Selasa 15 Feb 2022 19:57 WIB

Sabai: Secangkir Kopi Model Blasteran Minang-Korea

Novel Sabai merupakan kelanjutan dwilogi Dayon yang terbit pada pertengahan 2021.

Novel Sabai karya Akmal Nasery Basral.
Foto:

Ketika Dayang dan Sabai pindah ke Jakarta, Akmal menghidangkan sketsa sosial yang tak kalah menggigit, getir, bahkan lucu-satir, melalui pertunjukan topeng monyet dan seorang bencong/waria yang ngamen dari rumah ke rumah di kawasan padat penduduk. Adegan-adegan di bagian ini bisa membuat pembaca tersenyum lebar sampai tertawa terbahak-bahak karena tampaknya Akmal melakukan riset khusus menggunakan bahasa gaul yang biasa digunakan para waria dengan trampil. Kecermatan Akmal menyuguhkan teks dan konteks yang berpilin kuat ini tampaknya dimungkinkan dengan latar belakang pendidikan formalnya sebagai seorang sosiolog alumnus FISIP UI.

Bagi yang belum membaca novel pertama Dayon (“Uda Boyon) dari dwilogi ini, jangan khawatir. Di sana-sini Akmal memberikan cuplikan kisah sebelumnya, termasuk kawan-kawan Boyon sejak kecil di Kapau seperti Ibnu, Zoel, Jeffry dan pasangan Ewar-Peni, sehingga pembaca tetap bisa mengikuti kisah tanpa terganggu.

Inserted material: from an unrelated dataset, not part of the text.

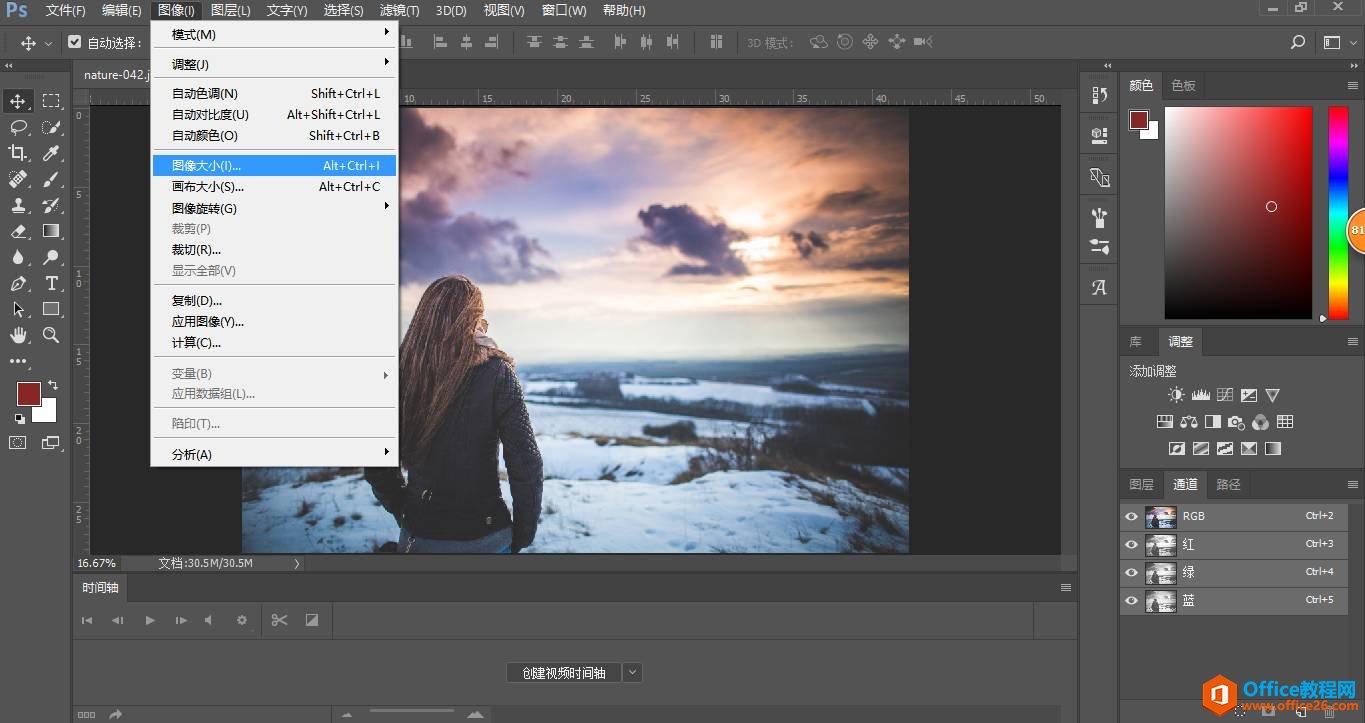Click the foreground color swatch in toolbar
Screen dimensions: 1365x723
click(28, 393)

Bedanya jika pada Dayon porsi Ibnu, Zoel dan Jeffry lebih besar, maka pada Sabai porsi Peni yang lebih banyak, terutama menjelang akhir kisah yang memiliki sejumlah plot twist yang mengagetkan, namun juga menjadi kejutan menyenangkan bagi pembaca terutama berkaitan dengan “manajemen kenangan” yang dialami seseorang dengan masa lalu. Tampaknya ini tema spesifik yang masih berhubungan dengan pesan moral yang ingin disampaikan Akmal melalui dwilogi lainnya yang berjudul Dilarang Bercanda dengan Kenangan (2018) dan Gitasmara Kenangan (2020).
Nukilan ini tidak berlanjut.